---------- EXTRACT TO READ

Scale configurations for the Networking service (neutron)

The settings in Table 3.1. were tested and validated to improve performance and scale stability on a large-scale openstack environment.

The server-side probe intervals control the timeout for probes sent by ovsdb-server to the clients: neutron, ovn-controller, and ovn-metadata-agent. If they do not get a reply from the client before the timeout elapses, they will disconnect from the client, forcing it to reconnect. The most likely scenario for a client to timeout is upon the initial connection to the ovsdb-server, when the client loads a copy of the database into memory. When the timeout is too low, the ovsdb-server disconnects the client while it is downloading the database, causing the client to reconnect and try again and this cycle repeats forever. Therefore, if the maximum timeout interval does not work then set the probe interval value to zero to disable the probe.

If the client-side probe intervals are disabled, they use TCP keepalive messages to monitor their connections to the ovsdb-server.

Note

Always use tripleo heat template (THT) parameters, if available, to configure the required settings. Because manually configured settings will be overwritten by config download runs, when default values are defined in either THT or Puppet. Furthermore, you can only manually configure settings for existing environments, therefore the modified settings will not be applied to any new or replaced nodes.

Table 3.1. Recommended scale configurations for the Networking service
Setting	Description	Manual configuration	THT parameter
OVS server-side inactivity probe on Compute nodes	Increase this probe interval from 5 seconds to 30 seconds.	ovs-vsctl set Manager . inactivity_probe=30000
OVN Northbound server-side inactivity probe on Controller nodes	Increase this probe interval to 180000 ms or set it to 0 to disable it.	podman exec -u root ovn_controller ovn-nbctl --no-leader-only set Connection . inactivity_probe=180000
OVN Southbound server-side inactivity probe on Controller nodes	Increase this probe interval to 180000 ms or set it to 0 to disable it.	podman exec -u root ovn_controller ovn-sbctl --no-leader-only set Connection . inactivity_probe=180000
OVN controller remote probe interval on Compute nodes	Increase this probe interval to 180000 ms or set it to 0 to disable it.	podman exec -u root ovn_controller ovs-vsctl --no-leader-only set Open_vSwitch . external_ids:ovn-remote-probe-interval=180000	OVNRemoteProbeInterval: 180000
Networking service client-side probe interval on Controller nodes	Increase this probe interval to 180000 ms or set it to 0 to disable it.	crudini --set /var/lib/config-data/puppet-generated/neutron/etc/neutron/plugins/ml2/ml2_conf.ini ovn ovsdb_probe_interval 180000	OVNOvsdbProbeInterval: 180000
Networking service `api_workers` on Controller nodes	Increase the default number of separate API worker processes from 12 to 16 or more, based on the load on the `neutron-server`.	crudini --set /var/lib/config-data/puppet-generated/neutron/etc/neutron/neutron.conf DEFAULT api_workers 16	NeutronWorkers: 16
Networking service `agent_down_time` on Controller nodes	Set `agent_down_time` to the maximum permissible number for very large clusters.	crudini --set /var/lib/config-data/puppet-generated/neutron/etc/neutron/neutron.conf DEFAULT agent_down_time 2147483	NeutronAgentDownTime: 2147483
OVN metadata `report_agent` on Compute nodes	Disable the `report_agent` on large installations.	crudini --set /var/lib/config-data/puppet-generated/neutron/etc/neutron/neutron_ovn_metadata_agent.ini agent report_agent false
OVN `metadata_workers` on Compute nodes	Reduce the `metadata_workers` to the minimum on all Compute nodes to reduce the connections to the OVN Southbound database.	crudini --set /var/lib/config-data/puppet-generated/neutron/etc/neutron/neutron_ovn_metadata_agent.ini DEFAULT metadata_workers 1	NeutronMetadataWorkers: 1
OVN metadata `rpc_workers` on Compute nodes	Reduce the `rpc_workers` to the minimum on all Compute nodes.	crudini --set /var/lib/config-data/puppet-generated/neutron/etc/neutron/neutron_ovn_metadata_agent.ini DEFAULT rpc_workers 0	NeutronRpcWorkers: 0
OVN metadata client-side probe interval on Compute nodes	Increase this probe interval to 180000 ms or set it to 0 to disable it.	crudini --set /var/lib/config-data/puppet-generated/neutron/etc/neutron/neutron_ovn_metadata_agent.ini ovn ovsdb_probe_interval 180000	OVNOvsdbProbeInterval: 180000

Limit the number of nodes that are provisioned at the same time

Fifty is the typical amount of servers that can fit within an average enterprise-level rack unit, therefore, you can deploy an average of one rack of nodes at one time.

--------------------
---------- EXTRACTED INFORMATION

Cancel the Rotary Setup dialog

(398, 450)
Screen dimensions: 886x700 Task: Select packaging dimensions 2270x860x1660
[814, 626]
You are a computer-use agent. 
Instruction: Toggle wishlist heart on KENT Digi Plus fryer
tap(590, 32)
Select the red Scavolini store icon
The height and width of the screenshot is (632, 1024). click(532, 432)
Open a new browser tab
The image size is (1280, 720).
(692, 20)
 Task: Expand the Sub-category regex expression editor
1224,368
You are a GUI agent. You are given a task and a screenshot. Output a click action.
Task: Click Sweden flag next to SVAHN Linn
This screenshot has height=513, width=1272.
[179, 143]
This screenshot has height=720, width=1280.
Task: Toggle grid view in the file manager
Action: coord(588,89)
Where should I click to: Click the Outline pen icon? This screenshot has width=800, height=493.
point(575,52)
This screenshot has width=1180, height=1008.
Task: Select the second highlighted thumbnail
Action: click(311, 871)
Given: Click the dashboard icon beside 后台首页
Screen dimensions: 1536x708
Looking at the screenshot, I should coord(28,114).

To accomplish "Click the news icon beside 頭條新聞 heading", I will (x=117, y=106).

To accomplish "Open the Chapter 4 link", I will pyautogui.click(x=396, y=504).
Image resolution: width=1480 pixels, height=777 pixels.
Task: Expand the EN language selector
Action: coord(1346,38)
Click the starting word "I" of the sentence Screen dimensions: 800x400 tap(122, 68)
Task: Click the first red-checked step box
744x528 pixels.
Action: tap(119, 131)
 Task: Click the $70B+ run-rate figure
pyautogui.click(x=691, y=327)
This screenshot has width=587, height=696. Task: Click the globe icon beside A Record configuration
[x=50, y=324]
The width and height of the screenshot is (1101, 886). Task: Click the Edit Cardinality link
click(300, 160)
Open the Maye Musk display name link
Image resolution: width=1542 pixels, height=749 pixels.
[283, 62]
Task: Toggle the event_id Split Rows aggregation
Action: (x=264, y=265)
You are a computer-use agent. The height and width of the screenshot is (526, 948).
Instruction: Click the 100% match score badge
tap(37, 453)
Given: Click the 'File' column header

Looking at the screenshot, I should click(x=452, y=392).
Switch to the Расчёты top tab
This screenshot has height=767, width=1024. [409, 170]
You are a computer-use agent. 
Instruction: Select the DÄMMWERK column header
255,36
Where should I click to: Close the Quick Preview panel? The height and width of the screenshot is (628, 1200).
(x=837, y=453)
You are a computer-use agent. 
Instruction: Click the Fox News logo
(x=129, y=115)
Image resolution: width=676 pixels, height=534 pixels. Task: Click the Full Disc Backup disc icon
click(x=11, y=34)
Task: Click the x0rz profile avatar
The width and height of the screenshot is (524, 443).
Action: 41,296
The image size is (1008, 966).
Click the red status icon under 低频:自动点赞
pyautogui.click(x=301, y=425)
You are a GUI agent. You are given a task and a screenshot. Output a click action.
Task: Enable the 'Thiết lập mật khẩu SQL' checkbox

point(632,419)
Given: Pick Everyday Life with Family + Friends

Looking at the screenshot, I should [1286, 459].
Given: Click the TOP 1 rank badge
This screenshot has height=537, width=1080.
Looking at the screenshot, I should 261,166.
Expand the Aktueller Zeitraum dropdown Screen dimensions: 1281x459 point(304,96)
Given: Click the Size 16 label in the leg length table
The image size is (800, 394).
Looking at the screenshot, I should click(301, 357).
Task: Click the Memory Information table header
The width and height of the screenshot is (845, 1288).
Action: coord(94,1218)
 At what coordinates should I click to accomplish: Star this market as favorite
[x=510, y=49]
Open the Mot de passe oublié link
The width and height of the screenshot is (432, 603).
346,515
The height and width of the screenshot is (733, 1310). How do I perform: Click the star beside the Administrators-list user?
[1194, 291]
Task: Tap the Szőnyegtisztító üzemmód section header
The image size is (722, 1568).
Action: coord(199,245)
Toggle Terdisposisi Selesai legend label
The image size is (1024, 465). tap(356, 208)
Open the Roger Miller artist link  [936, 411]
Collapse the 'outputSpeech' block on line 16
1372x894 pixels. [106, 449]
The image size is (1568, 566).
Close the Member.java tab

--------------------

**TASK 1**:
Using the text on scale settings for the Networking service, decide whether each statement agrees with it. Answer yes or no for each, and quote the words of the text that settle it.
(a) The OVS server-side inactivity probe on Compute nodes should go from 5 seconds to 30 seconds.
(b) Settings configured by hand get applied to new or replaced nodes.
(c) The default number of separate API worker processes is 16.
**TASK 2**:
According to the text on scale settings for the Networking service, what do clients use to monitor their connections to the ovsdb-server when client-side probe intervals are disabled?

**WRITTEN ANSWER 1**:
(a) Yes: "Increase this probe interval from 5 seconds to 30 seconds."
(b) No: "the modified settings will not be applied to any new or replaced nodes."
(c) No: "Increase the default number of separate API worker processes from 12 to 16 or more"

**WRITTEN ANSWER 2**:
TCP keepalive messages.